PASSAGE PROVIDED:
** begin **

# Does Rohloff have to use special cranks?



## aBicycle (Jun 13, 2012)

Do you have to use special cranks with a Rohloff or could I just use the inner ring on my double cranks?


----------



## fokof (Apr 24, 2006)

It's a 54mm chainline , so basicaly your big ring should do it.


----------



## rifraf (Dec 22, 2012)

Yeah, chainline is whats important. So its dependent on chain-ring position and bottom bracket length.
I use a Thorn crank-set and utilise the middle ring position and a 113mm bottom bracket.
This position will not work with all crank-sets and some bikes will need a longer/shorter bottom bracket.
The specification sheet for most brands of crankset will tell you what bottom bracket length for a set chainline.
From that info you should be able to tell how best to proceed (whether to get a longer/shorter BB or chainring spacers)


----------



## satanas (Feb 12, 2005)

Usually the outer ring on a MTB triple crankset is very close to the correct 54mm chainline - or it was back when the standard chainline (measured at the middle ring) was 47.5mm instead of the 50mm current now.

** end **

CHALLENGES:
1. From the forum thread on Rohloff cranks, copy word for word the part that opens with the words containing "I use a Thorn" and closes with "or chainring spacers)".
2. Carry the forum thread on Rohloff cranks further from the point where it stops.
The data after this thread is not needed for what follows.

INFORMATION SHOWN:
** begin **

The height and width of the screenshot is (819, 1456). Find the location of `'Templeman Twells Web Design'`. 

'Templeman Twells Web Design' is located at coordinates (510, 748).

** end **

ANSWER SET:
1.
I use a Thorn crank-set and utilise the middle ring position and a 113mm bottom bracket.
This position will not work with all crank-sets and some bikes will need a longer/shorter bottom bracket.
The specification sheet for most brands of crankset will tell you what bottom bracket length for a set chainline.
From that info you should be able to tell how best to proceed (whether to get a longer/shorter BB or chainring spacers)

2.
FWIW, I ended up using a square taper double road crankset with a longer BB (110 instead of 103mm), a 3mm spacer behind the RH cup and with the 2mm Rohloff chainring spacers between the spider and ring. This gives a 54mm chainline with the absolute minimum Q possible on the frame I have, and used a set of cranks that weren't doing anything else.

Although you may be able to get the correct chainline (or close enough) using a more modern crankset, square taper cranks allow much easier customisation of chainline, and of the Q factor(s) on both LHS & RHS.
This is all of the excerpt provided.